Off the reef in the deeper water were larger fishes and many of them too also extraordinarily colored and patterned. The parrot fishes with their blue and green ground color and their livid pink and salmon and rose markings were every-day prizes of our divers. The taking of the off-shore fish (in water from two to six fathoms deep) had an element of excitement in it. Small dynamite sticks were exploded in the water to stun the fish and make them easily captured by the naked divers. In one end of a small, wobbly canoe would stand a native with a dynamite stick in one hand and a slow-burning piece of wood, or better, a lighted cigar, in the other. Leaning down backward in the extreme other end of the canoe would be the naturalist! When we reached a good position he would light the short fuse of the explosive and holding it almost to the last moment before explosion (much as a boy holds on to his big firecracker on Fourth of July mornings) he would hurl it overboard. The explosion would take place a few feet under water, and on the moment in would plunge the active divers from a second canoe. Altogether, in our short two months collecting, we took more than five hundred species of fishes from the reefs and shallow adjacent waters of the two Samoan islands. Of these fully one hundred are species hitherto unknown to naturalists.
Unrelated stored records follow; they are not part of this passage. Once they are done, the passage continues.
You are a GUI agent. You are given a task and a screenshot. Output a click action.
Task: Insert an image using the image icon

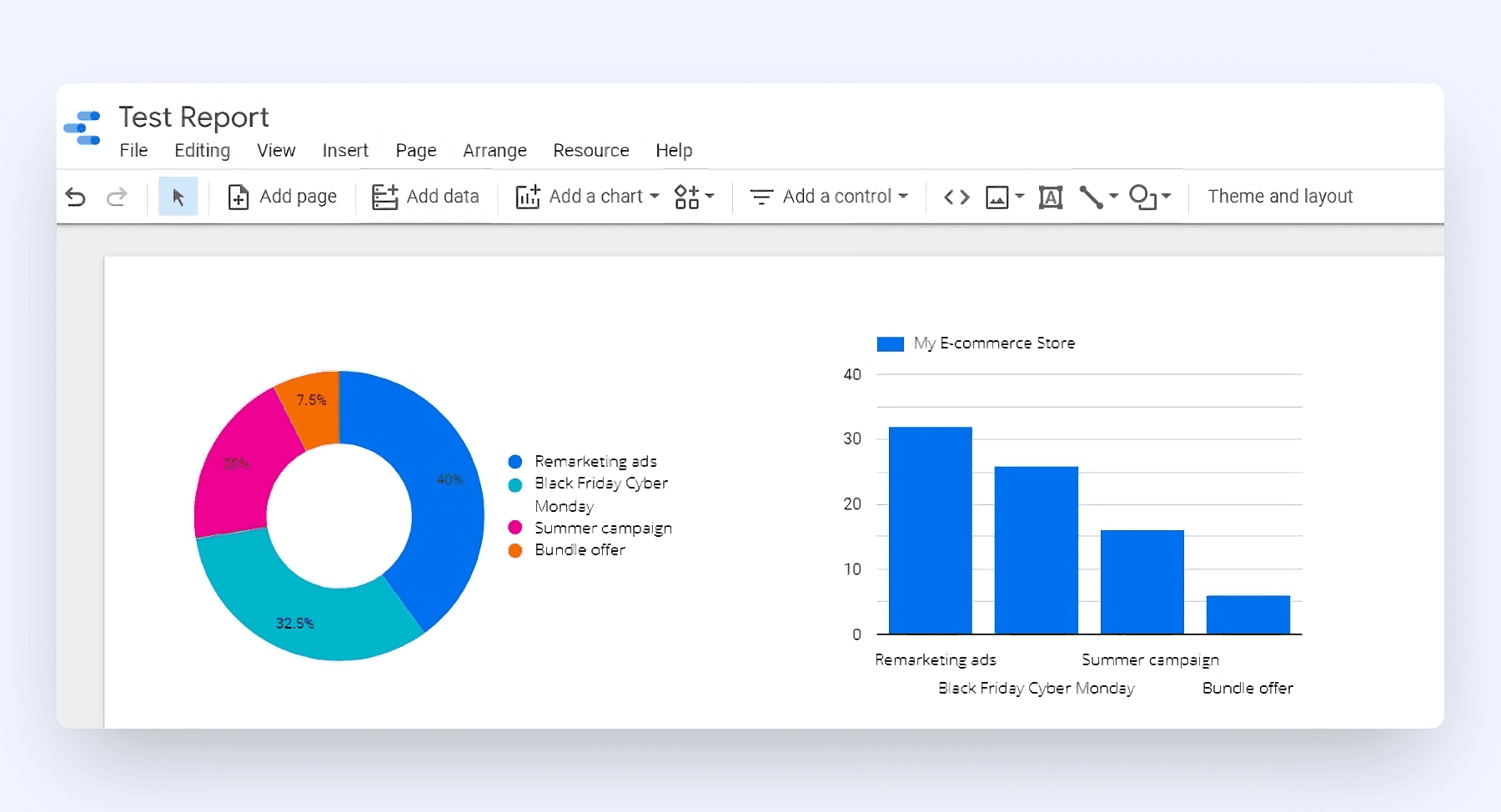(x=997, y=198)
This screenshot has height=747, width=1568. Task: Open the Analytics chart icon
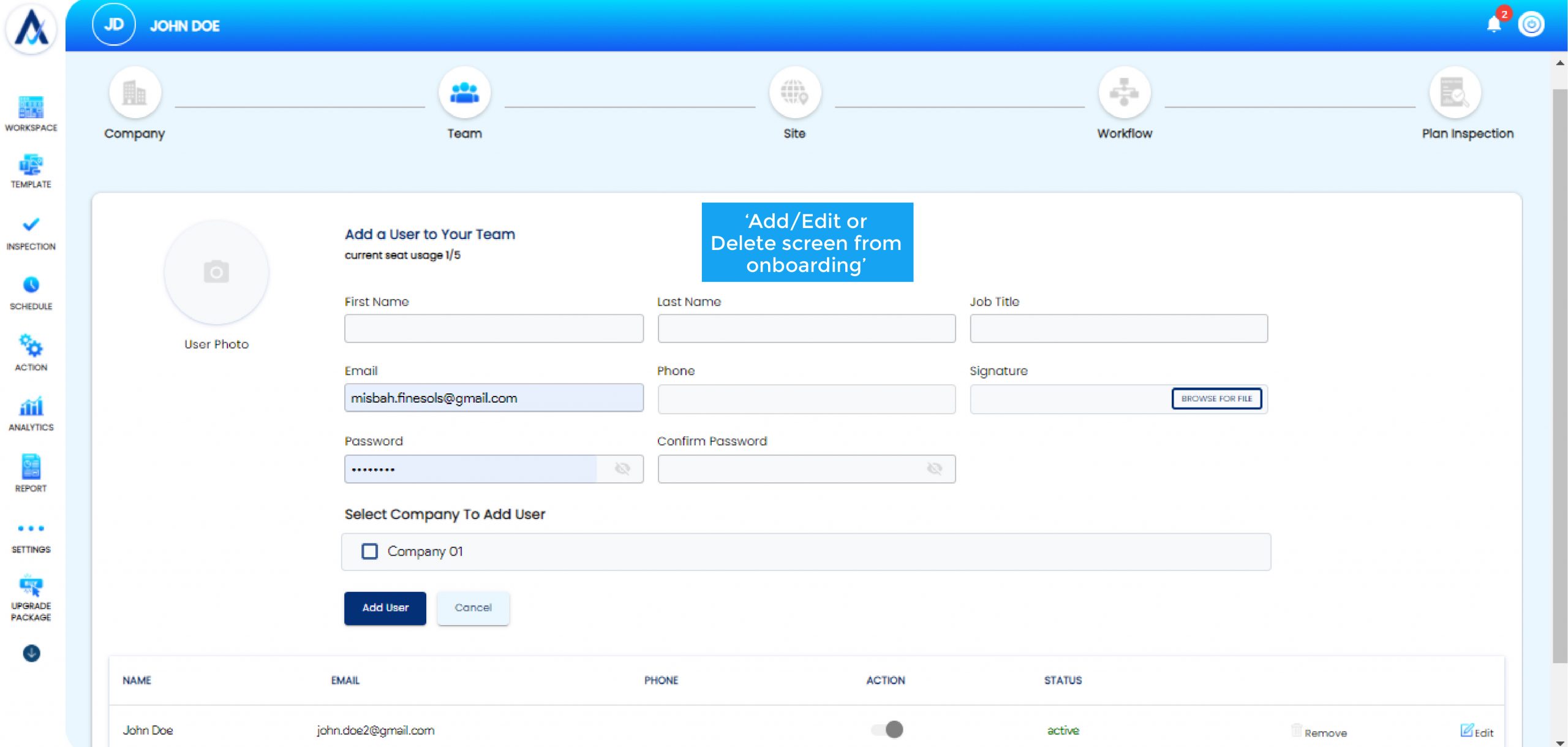point(31,406)
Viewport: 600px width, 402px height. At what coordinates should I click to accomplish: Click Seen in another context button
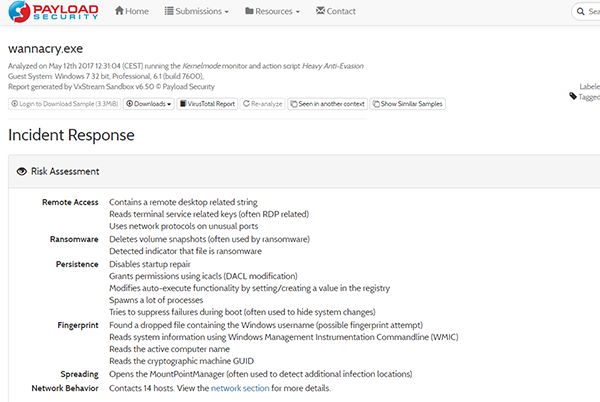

Of the long, glowing days under the ardent southern sun; of the soft, odorous tropic nights; of the feastings and council meetings with the friendly, hospitable natives; of our glimpses between working hours of the lotus-eating life that makes even the shortest stay in the tropics a fascinating memory and that leaves an ever-persistent longing; of all this there is no space for even a word. We have only now to pack our boxes and specimen cases, to send a stirring petition to the Commandant at Pago-Pago to save us from another ocean trip in the Kawau by sending the American gunboat for us, and to make final transshipment to the great Sydney-San Francisco liner, to make an end of our summer's work and play.